Mase looked at Pug, sensing more unspoken history between these two men than Pug had let on. He needed hands, and he suspected he was not going to find a replacement willing to take the Red Trail in this town. “Your judgment’s always been good, Pug.”
He turned to the other three. Karl Dorge, wearing a cowboy’s denims and chaps, was a tanned, blue-eyed man with flaxen hair and a stocky but muscular physique. His grip revealed the calluses and strength of hard work.
“Karl Dorge is my name, Mr. Durst.”
“Where you from?” Mase asked.
“South Pennsylvania,” said Dorge.
From “Germantown” folk, Mase guessed.
Dorge didn’t seem inclined to elaborate, so Mase pressed him. “How’d you get from there to here?”
“I was in the Navy for a while when I was young, able seaman elevated to bosun. The war ended, and I was discharged in Houston. Hired on working cattle down there. Last year I came to Denison on a job and got married. Not enough work hereabou
ts.”
“So you’re a sailor, and you’ve worked cattle. Experience on a drive?”
“Yes, sir. Three times.”
Mase nodded. He turned to the next man, a wiry, weathered older cowboy, maybe midforties, face marked by a frown that didn’t seem in any hurry to leave. “What’s your name?” Mase asked.
The cowboy hooked a thumb at himself. “Ike Vinder,” he said.
“You know the job?”
“Worked with Charles Goodnight more’n ten years. Got tired of the pay and the hours, tried my hand at railroad work, and I did some cooking, too. You got a cook already, boss?”
“I do.”
Vinder sighed. “Well, I need a job, and I know cattle drives. You need it, I expect I can do it.”
“Don’t seem too high on the idea.”
“I do what needs getting done,” Vinder said. “Is it true you’re making for the Red Trail?”
“We are. Unless something better opens up in the next few days.”
Vinder shook his head sadly. “Way I hear it, Shawnee Trail is nothin’ but Indians that’s mad as wet hens, and floods. Can’t hardly go that way. The Red Trail now . . . that’s not much better. Got a bad reputation.”
“You don’t want to ride my route, don’t sign on, Vinder.”
Vinder shrugged. “I’ll ride your trail, boss. You tell me to jump, I’ll ask you how high.”

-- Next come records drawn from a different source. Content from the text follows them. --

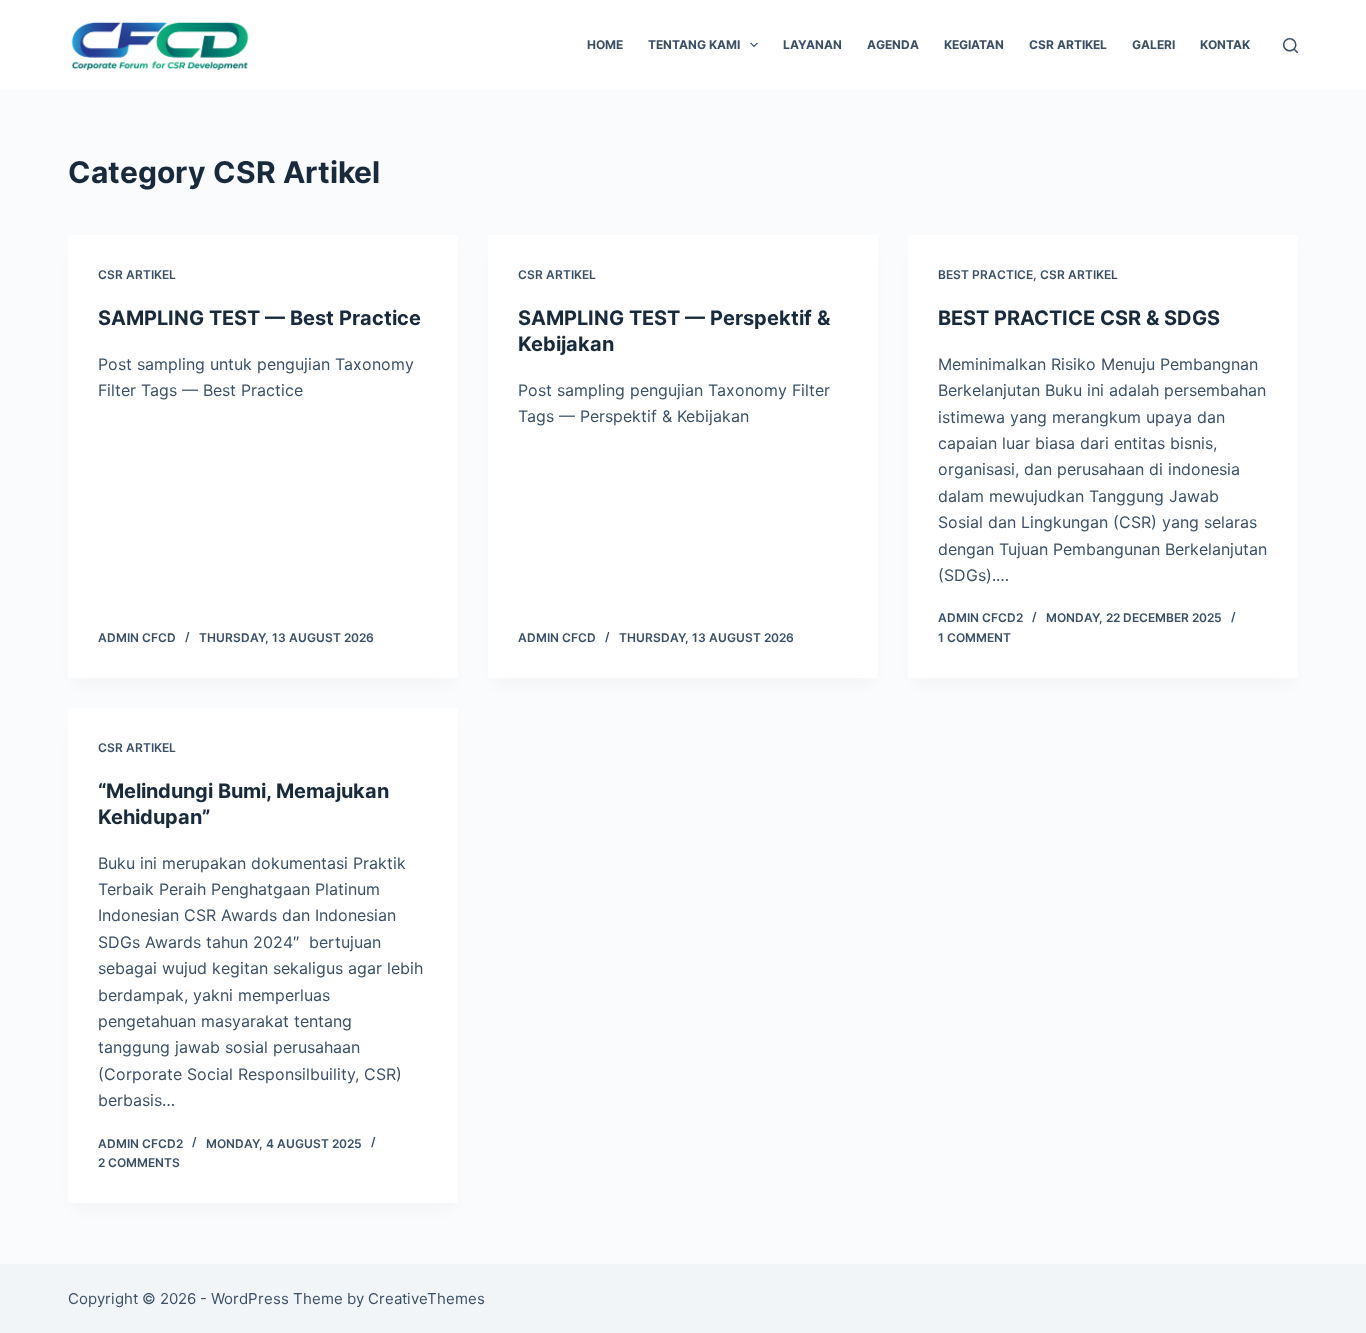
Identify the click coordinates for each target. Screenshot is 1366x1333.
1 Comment (974, 637)
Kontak (1225, 44)
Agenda (893, 44)
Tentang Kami (694, 44)
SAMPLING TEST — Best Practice (259, 318)
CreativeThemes (426, 1298)
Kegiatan (974, 44)
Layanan (812, 44)
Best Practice (985, 274)
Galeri (1153, 44)
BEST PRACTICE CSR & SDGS (1079, 318)
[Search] (1290, 45)
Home (605, 44)
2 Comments (139, 1162)
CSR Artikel (1068, 44)
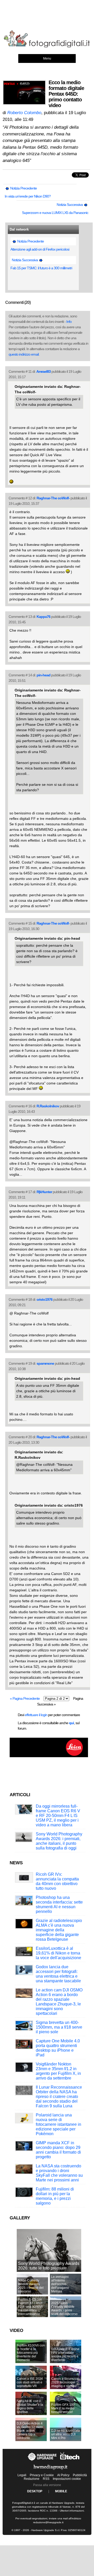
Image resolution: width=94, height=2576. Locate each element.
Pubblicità (80, 2475)
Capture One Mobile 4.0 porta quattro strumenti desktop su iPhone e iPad (58, 2048)
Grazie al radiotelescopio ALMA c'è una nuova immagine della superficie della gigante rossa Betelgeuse (59, 1929)
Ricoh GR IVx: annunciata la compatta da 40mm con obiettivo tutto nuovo (57, 1881)
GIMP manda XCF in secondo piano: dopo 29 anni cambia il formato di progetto (58, 2150)
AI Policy (63, 2475)
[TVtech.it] (70, 2461)
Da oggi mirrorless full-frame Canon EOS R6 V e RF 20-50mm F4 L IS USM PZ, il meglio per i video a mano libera (58, 1815)
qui (71, 1723)
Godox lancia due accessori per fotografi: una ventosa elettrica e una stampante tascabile (58, 1974)
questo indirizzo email (24, 354)
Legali (21, 2475)
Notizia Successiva (70, 204)
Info (69, 321)
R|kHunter (44, 1192)
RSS (46, 2479)
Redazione (31, 2479)
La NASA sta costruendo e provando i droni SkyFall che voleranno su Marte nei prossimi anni (59, 2173)
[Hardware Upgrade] (42, 2461)
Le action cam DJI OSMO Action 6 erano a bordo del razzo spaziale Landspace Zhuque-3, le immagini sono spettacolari (59, 2002)
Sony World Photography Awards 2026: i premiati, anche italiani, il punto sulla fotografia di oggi (59, 1841)
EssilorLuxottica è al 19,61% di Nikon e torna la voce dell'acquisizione (58, 1953)
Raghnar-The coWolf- (53, 498)
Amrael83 (43, 371)
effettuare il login (36, 1715)
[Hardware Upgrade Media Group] (50, 2471)
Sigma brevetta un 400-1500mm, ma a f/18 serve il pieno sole (59, 2027)
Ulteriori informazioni (72, 2510)
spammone (45, 1363)
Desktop (34, 2491)
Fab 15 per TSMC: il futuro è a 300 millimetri (41, 268)
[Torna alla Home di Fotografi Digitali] (47, 46)
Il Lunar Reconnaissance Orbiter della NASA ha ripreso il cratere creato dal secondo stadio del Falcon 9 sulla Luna (59, 2096)
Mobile (61, 2491)
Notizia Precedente (23, 188)
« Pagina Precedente (25, 1698)
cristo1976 (44, 1299)
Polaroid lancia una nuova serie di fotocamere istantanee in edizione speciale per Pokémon (58, 2124)
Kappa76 (43, 616)
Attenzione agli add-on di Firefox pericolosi (39, 249)
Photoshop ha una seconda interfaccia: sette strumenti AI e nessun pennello (59, 1904)
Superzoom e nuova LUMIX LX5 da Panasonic (55, 213)
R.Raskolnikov (48, 1106)
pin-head (43, 675)
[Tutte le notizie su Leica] (49, 1756)
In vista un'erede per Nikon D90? (28, 196)
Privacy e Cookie (42, 2475)
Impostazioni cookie (67, 2479)
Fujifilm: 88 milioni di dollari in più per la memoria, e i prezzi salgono (55, 2196)
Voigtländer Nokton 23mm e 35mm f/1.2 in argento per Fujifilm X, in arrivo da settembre (58, 2071)
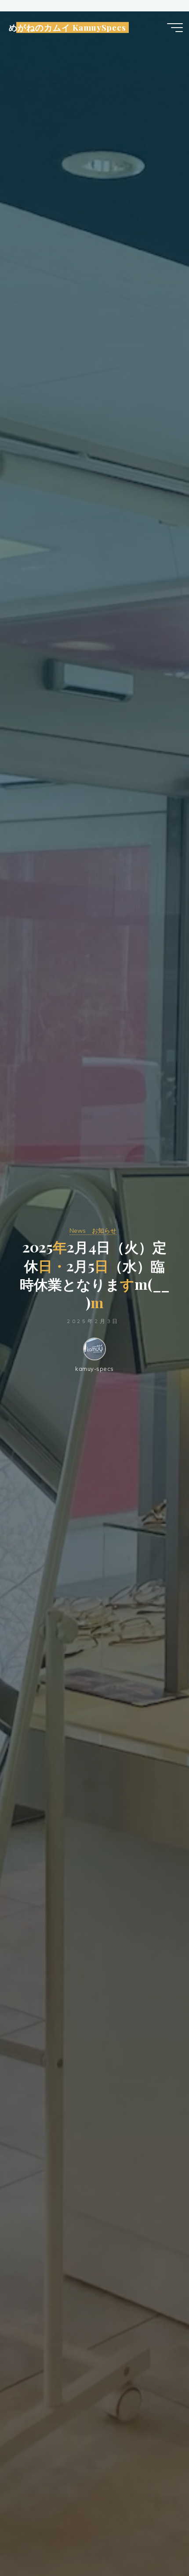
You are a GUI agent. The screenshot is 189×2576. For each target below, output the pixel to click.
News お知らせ (92, 1231)
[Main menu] (175, 27)
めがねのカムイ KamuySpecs (67, 27)
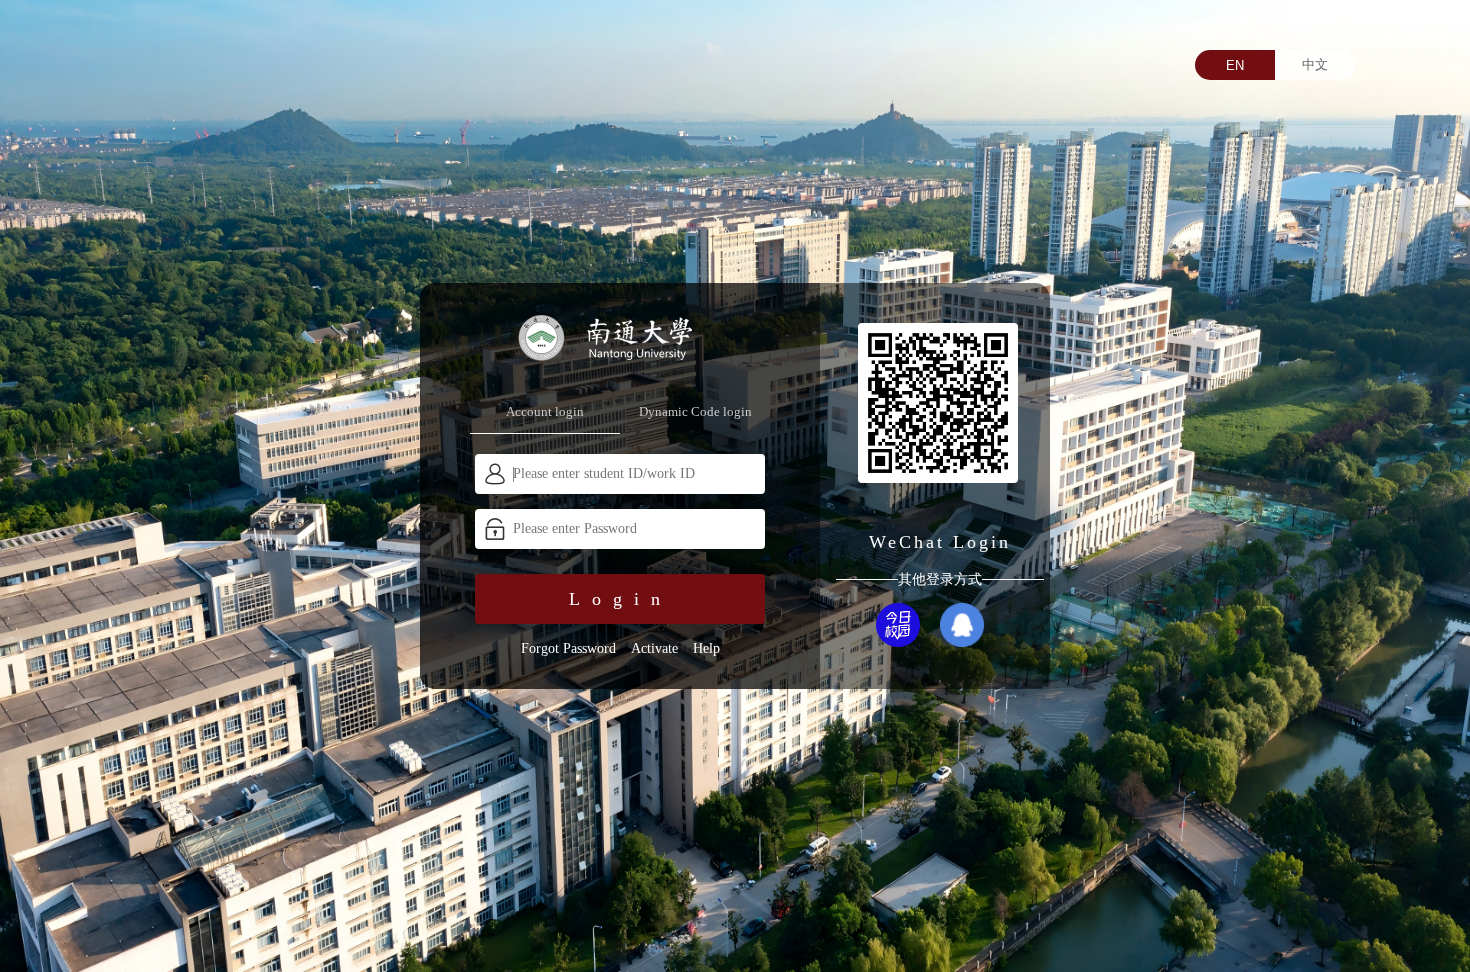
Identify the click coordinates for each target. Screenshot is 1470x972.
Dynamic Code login (695, 411)
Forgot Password (568, 648)
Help (706, 648)
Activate (654, 648)
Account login (545, 411)
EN (1235, 65)
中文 (1315, 64)
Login (620, 599)
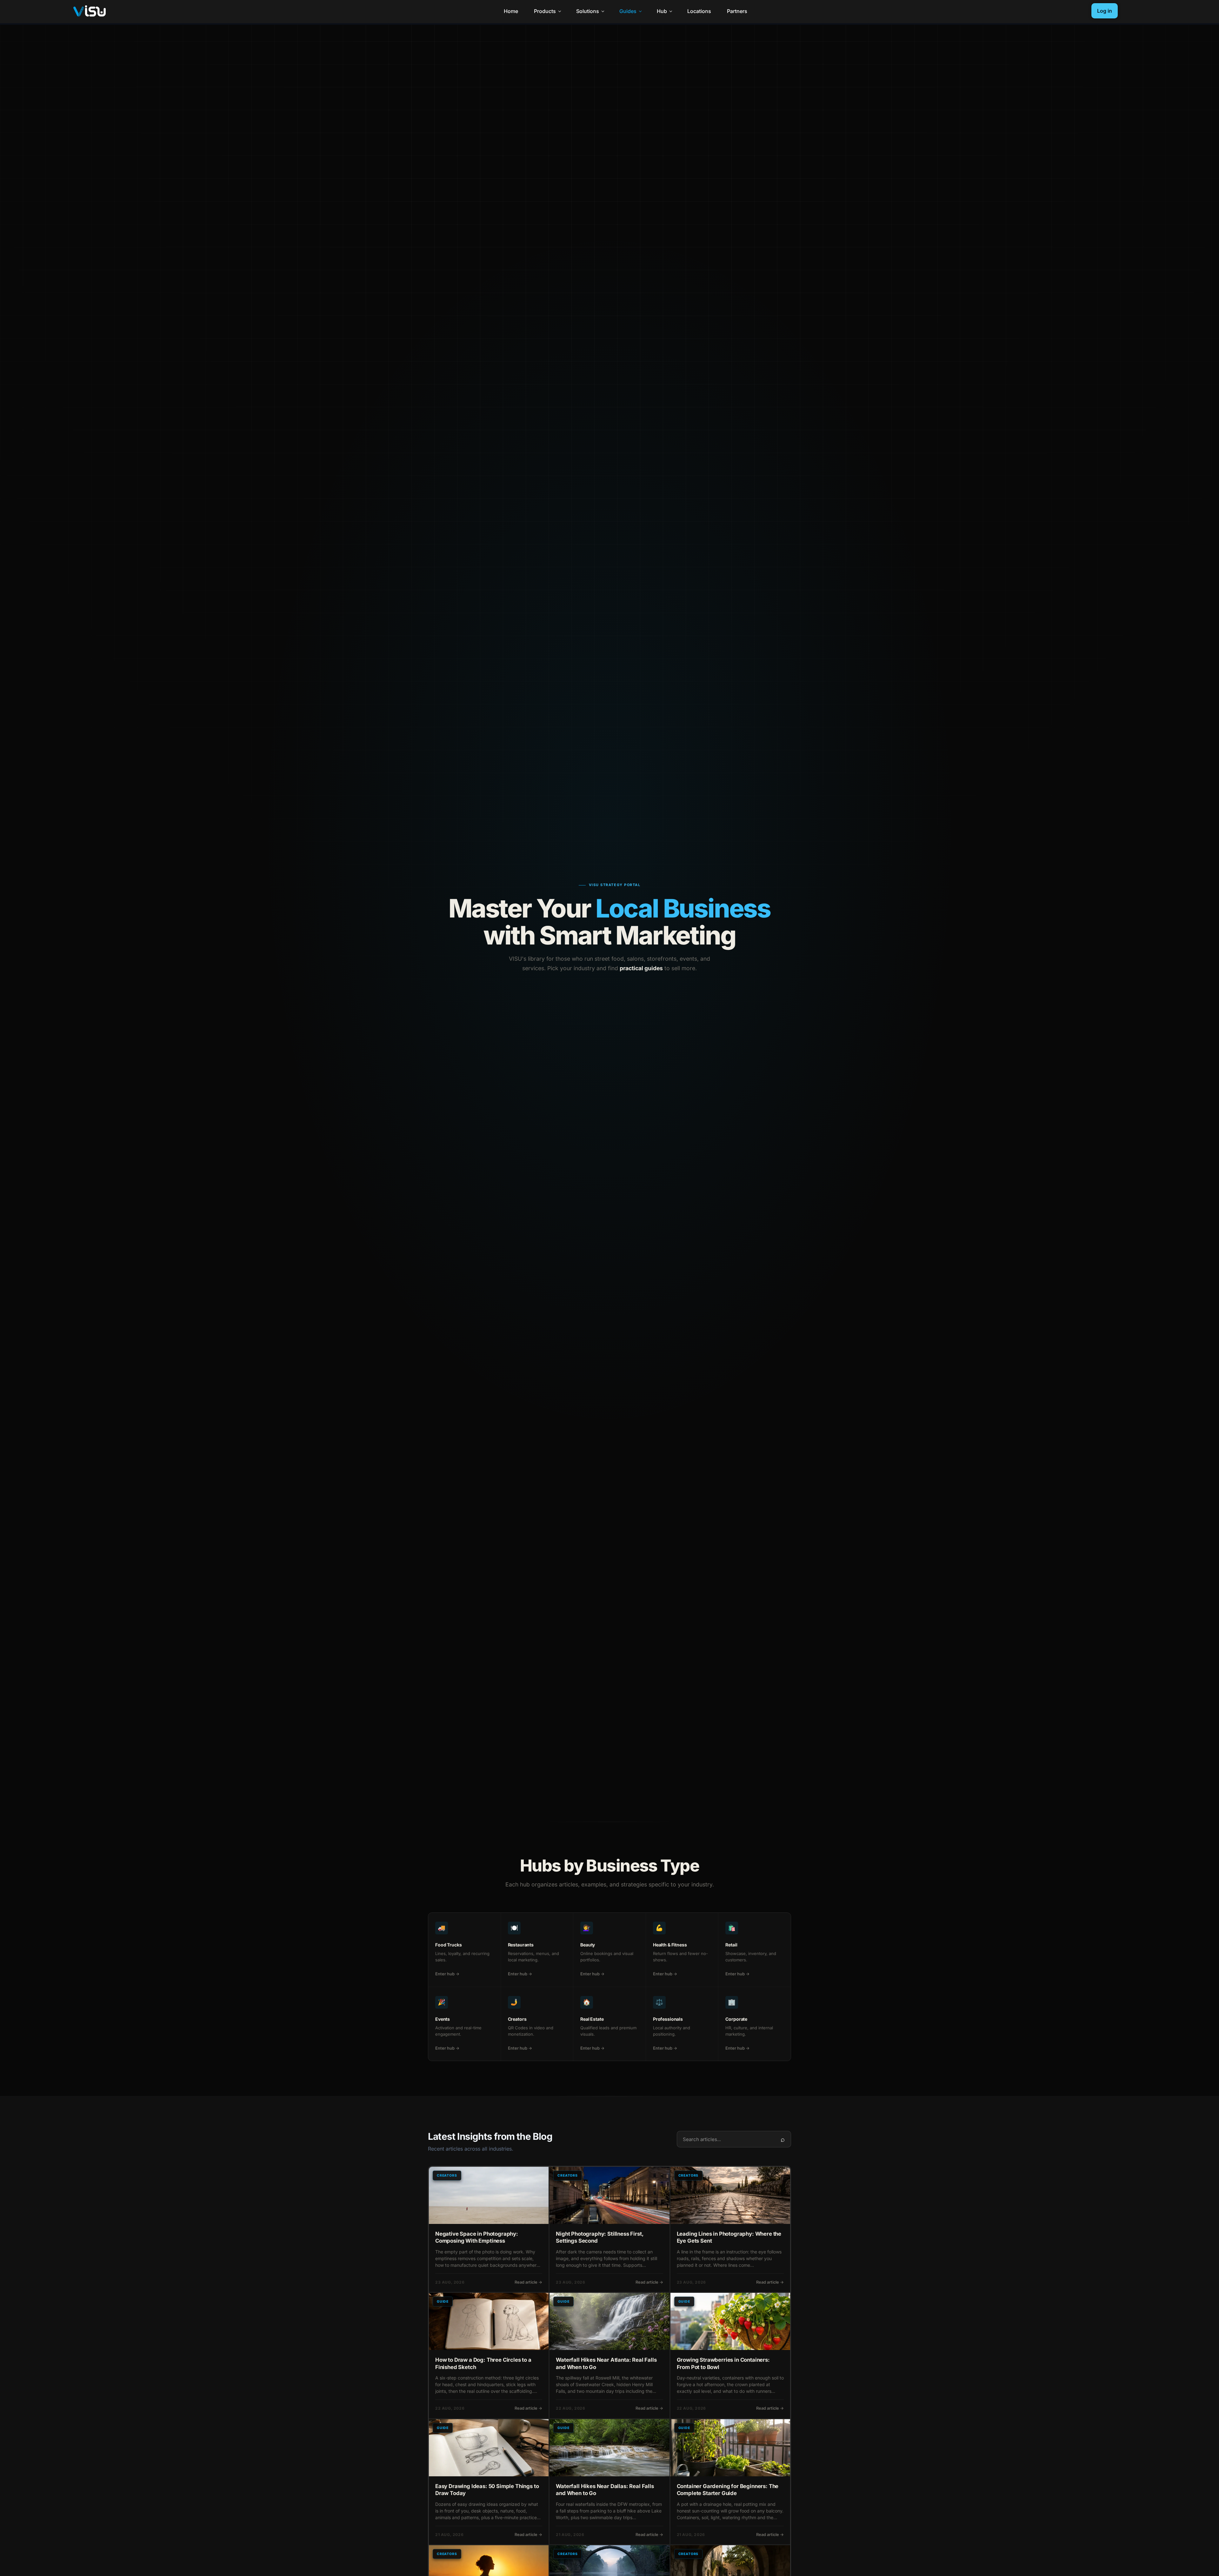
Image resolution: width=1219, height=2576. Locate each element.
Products (545, 11)
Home (511, 11)
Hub (662, 11)
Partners (737, 11)
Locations (699, 11)
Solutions (587, 11)
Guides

Not a top hand, Mase decided, but he would do.
He turned to the last man—or maybe just a boy. He looked even younger than Harry Duff. The boy’s grin was so wide, it near split his face as he stuck out his hand and said, “Rufus Emmer, sir.”
“How old are you, boy?”
“Why—eighteen. Just.”
“You know what you’re called on to do on a trail drive?”
“Yes, sir. I grew up on my uncle’s ranch—just a half day’s ride south of here. Cattle, dairy cows, and horses. Things have gone askew there, as my aunt Bedalia says, so I’m pokin’ round for other work.”
“Can you cut out a steer?”
“Yes, sir, I can. I can rope, and I can shoot.”